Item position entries
↓
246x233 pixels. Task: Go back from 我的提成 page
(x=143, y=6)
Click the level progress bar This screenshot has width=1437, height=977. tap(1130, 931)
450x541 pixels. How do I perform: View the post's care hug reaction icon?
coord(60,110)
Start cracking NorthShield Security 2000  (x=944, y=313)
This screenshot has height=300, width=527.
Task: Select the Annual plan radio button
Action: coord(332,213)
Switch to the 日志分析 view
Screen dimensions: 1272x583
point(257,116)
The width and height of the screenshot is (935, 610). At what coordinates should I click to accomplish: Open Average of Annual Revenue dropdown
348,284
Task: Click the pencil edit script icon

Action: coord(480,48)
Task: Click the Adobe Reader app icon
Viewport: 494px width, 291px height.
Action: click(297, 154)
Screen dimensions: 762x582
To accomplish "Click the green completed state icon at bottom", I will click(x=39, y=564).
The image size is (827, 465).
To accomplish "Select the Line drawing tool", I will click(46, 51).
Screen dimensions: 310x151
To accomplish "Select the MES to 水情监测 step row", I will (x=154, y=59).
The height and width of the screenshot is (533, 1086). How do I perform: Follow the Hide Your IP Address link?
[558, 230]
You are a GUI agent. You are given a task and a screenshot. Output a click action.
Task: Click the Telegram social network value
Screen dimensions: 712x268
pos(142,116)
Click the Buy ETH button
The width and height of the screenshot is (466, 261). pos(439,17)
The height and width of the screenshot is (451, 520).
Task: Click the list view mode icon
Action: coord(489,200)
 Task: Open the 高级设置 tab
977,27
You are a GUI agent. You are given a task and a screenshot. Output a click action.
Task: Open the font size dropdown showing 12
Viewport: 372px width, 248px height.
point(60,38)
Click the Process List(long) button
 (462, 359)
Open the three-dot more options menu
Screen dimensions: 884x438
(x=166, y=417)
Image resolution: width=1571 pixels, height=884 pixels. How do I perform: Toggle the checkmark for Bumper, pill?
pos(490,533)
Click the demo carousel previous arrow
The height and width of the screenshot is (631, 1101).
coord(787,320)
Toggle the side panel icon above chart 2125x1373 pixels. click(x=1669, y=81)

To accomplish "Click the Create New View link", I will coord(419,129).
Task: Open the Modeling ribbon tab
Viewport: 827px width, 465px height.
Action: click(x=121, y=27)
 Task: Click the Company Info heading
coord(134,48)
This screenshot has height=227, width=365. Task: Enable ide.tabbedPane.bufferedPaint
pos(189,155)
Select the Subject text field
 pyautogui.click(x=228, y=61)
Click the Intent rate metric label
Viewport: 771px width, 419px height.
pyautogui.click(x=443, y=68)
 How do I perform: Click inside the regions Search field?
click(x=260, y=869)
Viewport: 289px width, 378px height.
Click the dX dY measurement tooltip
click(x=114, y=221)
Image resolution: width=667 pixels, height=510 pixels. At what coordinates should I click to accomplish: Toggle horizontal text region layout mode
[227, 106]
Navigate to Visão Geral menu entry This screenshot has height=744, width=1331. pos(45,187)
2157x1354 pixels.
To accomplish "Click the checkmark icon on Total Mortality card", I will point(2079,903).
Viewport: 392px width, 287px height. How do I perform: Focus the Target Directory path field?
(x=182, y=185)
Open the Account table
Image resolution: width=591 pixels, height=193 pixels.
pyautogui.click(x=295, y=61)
↑
- [Requirements]: Write out every one of the records above again, unchanged and in the same order.

- [Response to the task]:
246x233 pixels. Task: Go back from 我的提成 page
(x=143, y=6)
Click the level progress bar This screenshot has width=1437, height=977. tap(1130, 931)
450x541 pixels. How do I perform: View the post's care hug reaction icon?
coord(60,110)
Start cracking NorthShield Security 2000  (x=944, y=313)
This screenshot has height=300, width=527.
Task: Select the Annual plan radio button
Action: coord(332,213)
Switch to the 日志分析 view
Screen dimensions: 1272x583
point(257,116)
The width and height of the screenshot is (935, 610). At what coordinates should I click to accomplish: Open Average of Annual Revenue dropdown
348,284
Task: Click the pencil edit script icon

Action: coord(480,48)
Task: Click the Adobe Reader app icon
Viewport: 494px width, 291px height.
Action: click(297, 154)
Screen dimensions: 762x582
To accomplish "Click the green completed state icon at bottom", I will click(x=39, y=564).
The image size is (827, 465).
To accomplish "Select the Line drawing tool", I will click(46, 51).
Screen dimensions: 310x151
To accomplish "Select the MES to 水情监测 step row", I will (x=154, y=59).
The height and width of the screenshot is (533, 1086). How do I perform: Follow the Hide Your IP Address link?
[558, 230]
You are a GUI agent. You are given a task and a screenshot. Output a click action.
Task: Click the Telegram social network value
Screen dimensions: 712x268
pos(142,116)
Click the Buy ETH button
The width and height of the screenshot is (466, 261). pos(439,17)
The height and width of the screenshot is (451, 520).
Task: Click the list view mode icon
Action: coord(489,200)
 Task: Open the 高级设置 tab
977,27
You are a GUI agent. You are given a task and a screenshot. Output a click action.
Task: Open the font size dropdown showing 12
Viewport: 372px width, 248px height.
point(60,38)
Click the Process List(long) button
 (462, 359)
Open the three-dot more options menu
Screen dimensions: 884x438
(x=166, y=417)
Image resolution: width=1571 pixels, height=884 pixels. How do I perform: Toggle the checkmark for Bumper, pill?
pos(490,533)
Click the demo carousel previous arrow
The height and width of the screenshot is (631, 1101).
coord(787,320)
Toggle the side panel icon above chart 2125x1373 pixels. click(x=1669, y=81)

To accomplish "Click the Create New View link", I will coord(419,129).
Task: Open the Modeling ribbon tab
Viewport: 827px width, 465px height.
Action: click(x=121, y=27)
 Task: Click the Company Info heading
coord(134,48)
This screenshot has height=227, width=365. Task: Enable ide.tabbedPane.bufferedPaint
pos(189,155)
Select the Subject text field
 pyautogui.click(x=228, y=61)
Click the Intent rate metric label
Viewport: 771px width, 419px height.
pyautogui.click(x=443, y=68)
 How do I perform: Click inside the regions Search field?
click(x=260, y=869)
Viewport: 289px width, 378px height.
Click the dX dY measurement tooltip
click(x=114, y=221)
Image resolution: width=667 pixels, height=510 pixels. At what coordinates should I click to accomplish: Toggle horizontal text region layout mode
[227, 106]
Navigate to Visão Geral menu entry This screenshot has height=744, width=1331. pos(45,187)
2157x1354 pixels.
To accomplish "Click the checkmark icon on Total Mortality card", I will point(2079,903).
Viewport: 392px width, 287px height. How do I perform: Focus the Target Directory path field?
(x=182, y=185)
Open the Account table
Image resolution: width=591 pixels, height=193 pixels.
pyautogui.click(x=295, y=61)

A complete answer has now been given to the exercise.